Stored data section start

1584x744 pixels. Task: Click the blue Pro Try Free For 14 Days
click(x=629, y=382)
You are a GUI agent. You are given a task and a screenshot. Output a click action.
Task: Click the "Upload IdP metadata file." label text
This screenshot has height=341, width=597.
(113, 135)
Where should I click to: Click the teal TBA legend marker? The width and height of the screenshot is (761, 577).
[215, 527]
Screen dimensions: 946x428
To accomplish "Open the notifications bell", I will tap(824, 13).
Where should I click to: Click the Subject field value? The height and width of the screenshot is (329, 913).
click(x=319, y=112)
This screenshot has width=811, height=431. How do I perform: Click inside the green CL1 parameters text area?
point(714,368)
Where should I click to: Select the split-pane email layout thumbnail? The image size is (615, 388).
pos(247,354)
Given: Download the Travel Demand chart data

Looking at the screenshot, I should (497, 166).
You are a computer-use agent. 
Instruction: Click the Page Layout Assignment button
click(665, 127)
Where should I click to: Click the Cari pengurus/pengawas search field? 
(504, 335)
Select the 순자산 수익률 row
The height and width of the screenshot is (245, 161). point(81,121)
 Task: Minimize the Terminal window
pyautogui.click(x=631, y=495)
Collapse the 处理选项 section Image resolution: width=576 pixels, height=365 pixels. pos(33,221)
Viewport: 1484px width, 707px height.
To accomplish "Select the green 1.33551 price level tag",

Stored data section end

Above are the records; copy every line in them that holds the word "accomplish".

* _Your response_
To accomplish "Open the notifications bell", I will tap(824, 13).
To accomplish "Select the green 1.33551 price level tag",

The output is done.